Dataset records ::
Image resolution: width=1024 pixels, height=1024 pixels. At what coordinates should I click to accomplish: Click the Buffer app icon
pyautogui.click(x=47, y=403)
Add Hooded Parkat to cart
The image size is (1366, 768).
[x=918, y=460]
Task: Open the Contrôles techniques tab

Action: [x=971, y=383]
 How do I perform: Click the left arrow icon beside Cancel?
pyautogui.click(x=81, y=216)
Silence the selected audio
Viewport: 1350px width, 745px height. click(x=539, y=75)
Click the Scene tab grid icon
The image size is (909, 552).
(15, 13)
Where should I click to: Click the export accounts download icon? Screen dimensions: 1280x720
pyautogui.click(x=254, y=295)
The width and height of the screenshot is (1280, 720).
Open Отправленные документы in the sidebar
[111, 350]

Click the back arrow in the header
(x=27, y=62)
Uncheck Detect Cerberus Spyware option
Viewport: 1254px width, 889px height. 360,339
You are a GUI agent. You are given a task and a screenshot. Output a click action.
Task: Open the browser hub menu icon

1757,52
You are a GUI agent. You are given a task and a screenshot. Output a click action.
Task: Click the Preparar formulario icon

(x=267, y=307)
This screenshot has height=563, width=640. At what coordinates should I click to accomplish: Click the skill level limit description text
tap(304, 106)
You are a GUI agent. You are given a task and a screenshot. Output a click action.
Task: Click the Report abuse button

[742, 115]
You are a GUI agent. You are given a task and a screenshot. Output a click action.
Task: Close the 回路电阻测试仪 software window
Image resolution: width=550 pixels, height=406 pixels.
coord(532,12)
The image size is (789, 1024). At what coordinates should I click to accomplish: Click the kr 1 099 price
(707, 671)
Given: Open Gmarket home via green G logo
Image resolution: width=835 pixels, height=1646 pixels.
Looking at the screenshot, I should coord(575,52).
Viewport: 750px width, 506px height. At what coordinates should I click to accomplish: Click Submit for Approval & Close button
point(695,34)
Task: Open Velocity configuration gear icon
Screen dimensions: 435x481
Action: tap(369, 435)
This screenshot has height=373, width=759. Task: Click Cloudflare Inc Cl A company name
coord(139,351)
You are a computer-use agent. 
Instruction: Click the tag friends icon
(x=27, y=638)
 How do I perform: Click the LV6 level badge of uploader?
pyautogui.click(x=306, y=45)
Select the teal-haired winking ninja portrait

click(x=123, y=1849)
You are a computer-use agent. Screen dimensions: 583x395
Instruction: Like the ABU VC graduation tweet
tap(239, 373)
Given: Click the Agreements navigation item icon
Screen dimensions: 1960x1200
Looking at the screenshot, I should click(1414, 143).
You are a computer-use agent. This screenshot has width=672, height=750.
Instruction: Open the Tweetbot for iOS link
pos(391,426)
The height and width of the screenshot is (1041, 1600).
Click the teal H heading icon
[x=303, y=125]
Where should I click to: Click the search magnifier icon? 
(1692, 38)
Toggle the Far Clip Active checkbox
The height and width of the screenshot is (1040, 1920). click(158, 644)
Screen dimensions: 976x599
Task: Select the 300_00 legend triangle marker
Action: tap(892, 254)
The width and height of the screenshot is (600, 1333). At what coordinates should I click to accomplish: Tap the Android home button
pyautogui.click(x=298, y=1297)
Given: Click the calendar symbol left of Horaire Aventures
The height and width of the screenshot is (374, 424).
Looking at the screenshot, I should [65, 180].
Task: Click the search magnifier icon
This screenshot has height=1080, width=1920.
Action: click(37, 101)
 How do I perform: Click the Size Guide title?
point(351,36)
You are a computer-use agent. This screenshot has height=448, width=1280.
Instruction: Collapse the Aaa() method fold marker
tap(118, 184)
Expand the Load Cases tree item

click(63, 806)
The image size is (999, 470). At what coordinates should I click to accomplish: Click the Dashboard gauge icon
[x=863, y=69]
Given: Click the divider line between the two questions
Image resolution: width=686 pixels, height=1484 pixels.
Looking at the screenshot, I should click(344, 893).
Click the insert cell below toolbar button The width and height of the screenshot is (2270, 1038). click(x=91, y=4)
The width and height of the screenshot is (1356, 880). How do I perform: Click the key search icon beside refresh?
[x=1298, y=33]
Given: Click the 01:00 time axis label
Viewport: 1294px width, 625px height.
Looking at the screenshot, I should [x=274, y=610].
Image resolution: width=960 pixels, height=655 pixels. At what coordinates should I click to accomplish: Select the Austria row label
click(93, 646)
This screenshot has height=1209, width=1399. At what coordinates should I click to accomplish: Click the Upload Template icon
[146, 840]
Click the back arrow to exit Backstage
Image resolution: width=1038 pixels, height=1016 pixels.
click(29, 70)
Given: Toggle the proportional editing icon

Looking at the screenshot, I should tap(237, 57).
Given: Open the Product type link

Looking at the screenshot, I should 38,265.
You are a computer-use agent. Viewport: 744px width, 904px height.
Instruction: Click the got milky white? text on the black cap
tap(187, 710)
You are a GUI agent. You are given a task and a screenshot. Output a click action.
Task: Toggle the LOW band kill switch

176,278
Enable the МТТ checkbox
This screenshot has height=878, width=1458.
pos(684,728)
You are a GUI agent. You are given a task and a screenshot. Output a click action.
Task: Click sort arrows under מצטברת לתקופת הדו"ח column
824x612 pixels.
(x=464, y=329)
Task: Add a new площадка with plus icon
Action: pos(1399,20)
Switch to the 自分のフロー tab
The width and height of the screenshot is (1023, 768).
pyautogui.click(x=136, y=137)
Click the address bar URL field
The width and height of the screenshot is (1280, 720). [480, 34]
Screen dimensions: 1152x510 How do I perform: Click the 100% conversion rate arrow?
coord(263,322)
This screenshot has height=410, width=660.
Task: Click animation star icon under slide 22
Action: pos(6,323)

Task description :: The required output is every line above from the one with "has width=672, height=750." down to the one with "Given: Click the calendar", restated word for word, ends included.

Reply ::
You are a computer-use agent. This screenshot has width=672, height=750.
Instruction: Open the Tweetbot for iOS link
pos(391,426)
The height and width of the screenshot is (1041, 1600).
Click the teal H heading icon
[x=303, y=125]
Where should I click to: Click the search magnifier icon? 
(1692, 38)
Toggle the Far Clip Active checkbox
The height and width of the screenshot is (1040, 1920). click(158, 644)
Screen dimensions: 976x599
Task: Select the 300_00 legend triangle marker
Action: tap(892, 254)
The width and height of the screenshot is (600, 1333). At what coordinates should I click to accomplish: Tap the Android home button
pyautogui.click(x=298, y=1297)
Given: Click the calendar symbol left of Horaire Aventures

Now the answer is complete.